2日に中国のSNSサイトの「ウェイボー・ドットコム(WEIBO.COM)」は、同CEOへの疑惑は誤りだと「JDドットコム」が主張していると掲載した。「JDドットコム」によると、同CEOへの容疑には根拠となる裏付けがないと警察は断定し、同CEOは通常業務に戻っているという。また、同CEOの弁護士アール・ゲイリー(Earl Gary)は3日、同CEOは無実であり、逮捕はないと明言しているとプレス向けに発表した。

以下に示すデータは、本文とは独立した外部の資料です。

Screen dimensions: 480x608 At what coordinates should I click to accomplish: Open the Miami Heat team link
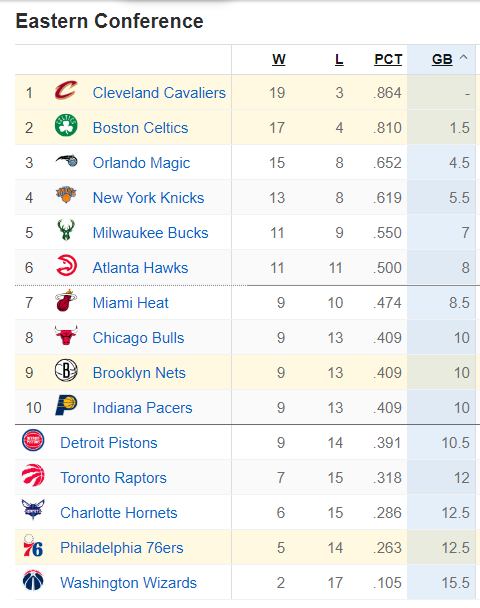click(x=131, y=303)
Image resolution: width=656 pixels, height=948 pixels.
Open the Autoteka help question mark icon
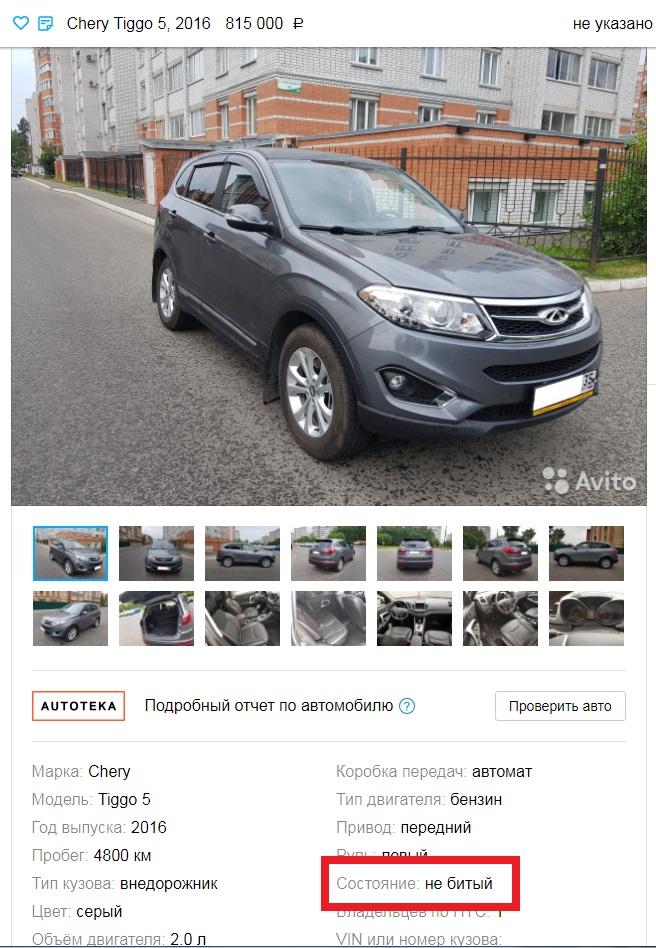[407, 706]
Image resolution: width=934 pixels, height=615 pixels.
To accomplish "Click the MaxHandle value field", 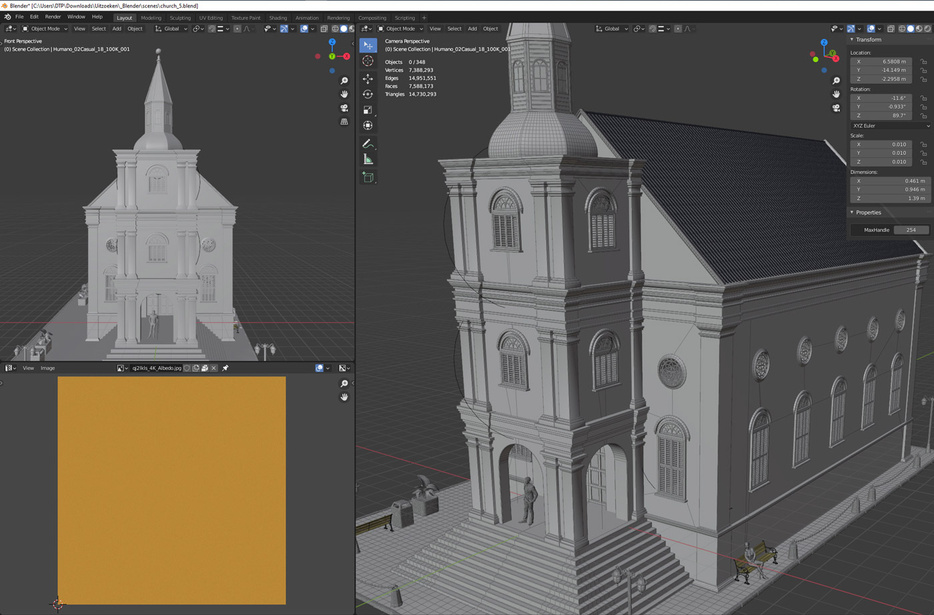I will click(910, 230).
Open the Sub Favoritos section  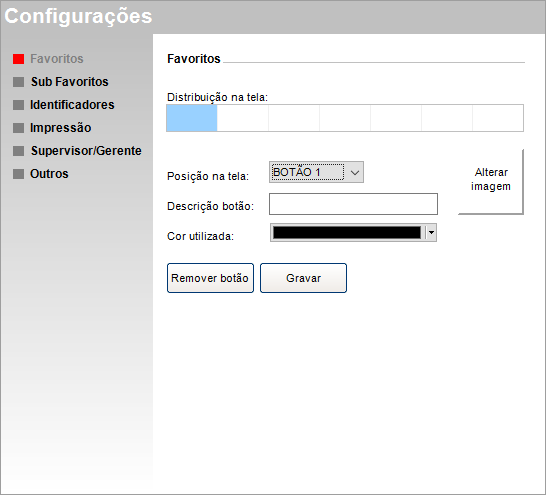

同CEOは以前、オーストラリアの自宅でセクハラ事件が起こったときに、自身のビジネスと結婚生活への影響を懸念し名前が公表されないよう隠蔽しようとしたとされる。2015年に起こったその事件は、同CEO自宅でのパーティーに参加していた不動産開発業者がセクハラ容疑で告訴され、7つの訴因により有罪となった。同CEOは自身の名前が公表されないよう試みたが、今年7月にオーストラリアの裁判所に却下され、地元のメディアが同CEOの名を報じた。この件に関して、同CEOは罪に問われていない。
世界規模へのビジネス拡大に懸ける「JDドットコム」にとって、今回のスキャンダルは想定外だろう。同社は6月にはグーグル(GOOGLE)と戦略的提携を締結し、小売りソリューション共同開発のために5億5000万ドル(約605億円)の資金をグーグルから受けている。グーグルショッピングを介し、東南アジア、米国、ヨーロッパなどの地域へも販路拡大を予定しており、テンセント(TENCENT)やウォルマート(WALMART)とも戦略的提携を結んでいる。同社の17年12月期決算は初めて黒字へと転換したが、テクノロジー開発などへの大規模投資により18年1~6月期決算は赤字だった。